Beliau menyebutkan lima dampak positif dari positivisme: pertama, kemajuan pesat saintek dalam kehidupan manusia. Kedua, gerak linear kemajuan saintek terus berkembang seakan-akan tidak ada titik berhentinya. Ketiga, berbagai temuan dan inovasi ilmuwan melahirkan semangat optimistik dikalangan masyarakat. Keempat, munculnya berbagai teknologi yang membantu kerja manusia, misalnya robot. Kelima, adanya Artificial Intelligence yang kini sudah mengambil peran fungsi manusia hampir disetiap seni kehidupan manusia.
Selanjutnya beliau juga membahas mengenai tiga dampak negatif dari positivisme: pertama, manusia mulai kehilangan jati diri ketika perannya diambil alih oleh robot atau Artificial Intelligence. Kedua, tidak semua persoalan dapat diselesaikan dengan saintek sehingga menghasilkan positivisme, terutama yang termarjinalkan pada kemajuan iptek. Ketiga, semangat sekularisme yang terbelah menjadi dua kutub, antara sains dengan agama seolah-olah menjadi dikotomi yang tidak bisa dipadukan.

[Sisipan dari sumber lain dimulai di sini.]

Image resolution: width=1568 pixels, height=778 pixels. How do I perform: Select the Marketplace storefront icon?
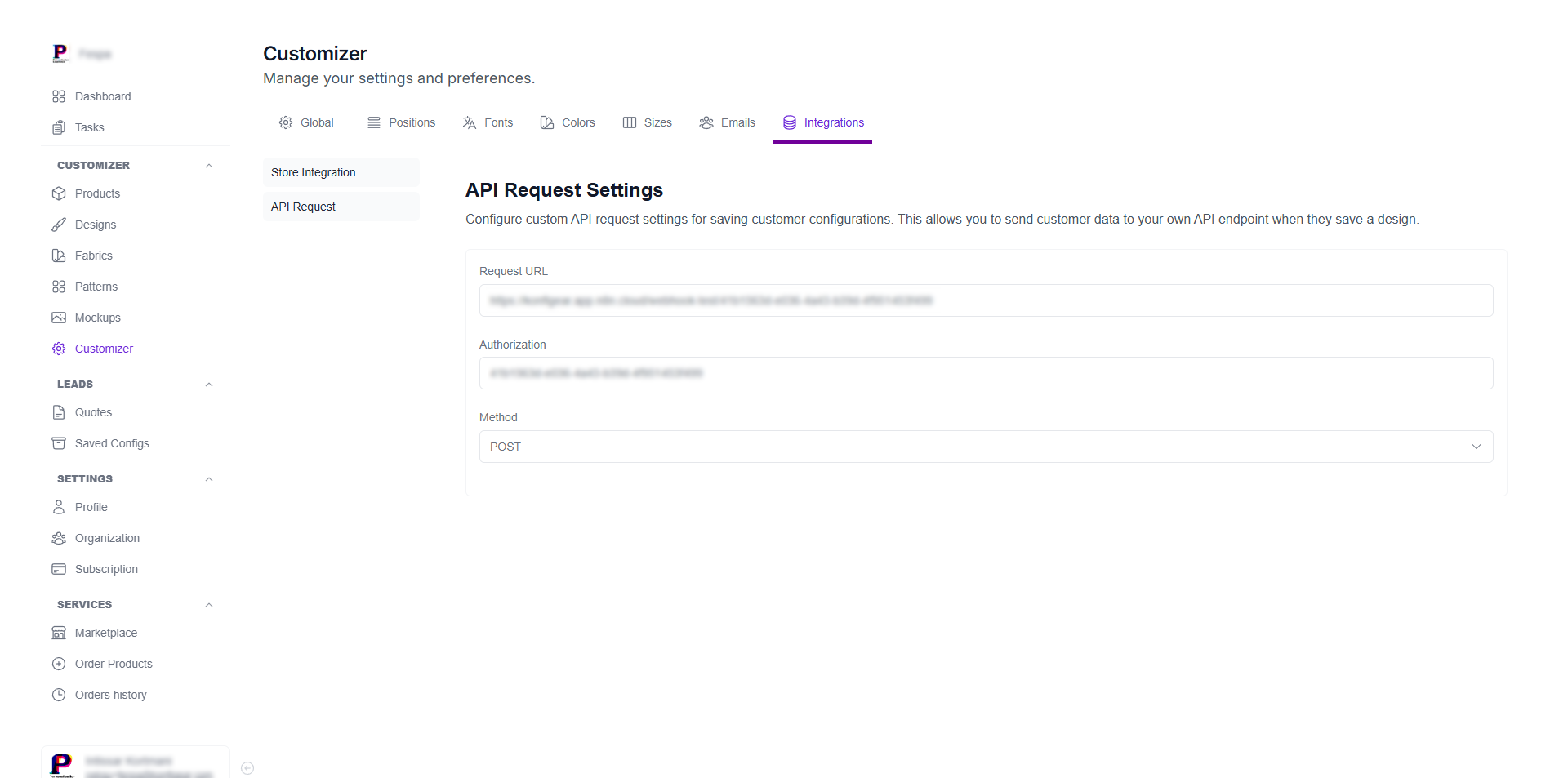click(x=58, y=633)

Dr. Rizal pada akhir ceramahnya menyampaikan bahwa melahirkan kasih sayang atau manifestasi Ar-Rahman diperlukan untuk semangat berbagi empati, tolong menolong. Selanjutnya, yang lebih penting dalam kehidupan ini adalah menjaga semangat keseimbangan atau tawazun. (Fatiya Auliya/Editor: Hafidah Munisah/Foto: Tim Media Kreatif RDK)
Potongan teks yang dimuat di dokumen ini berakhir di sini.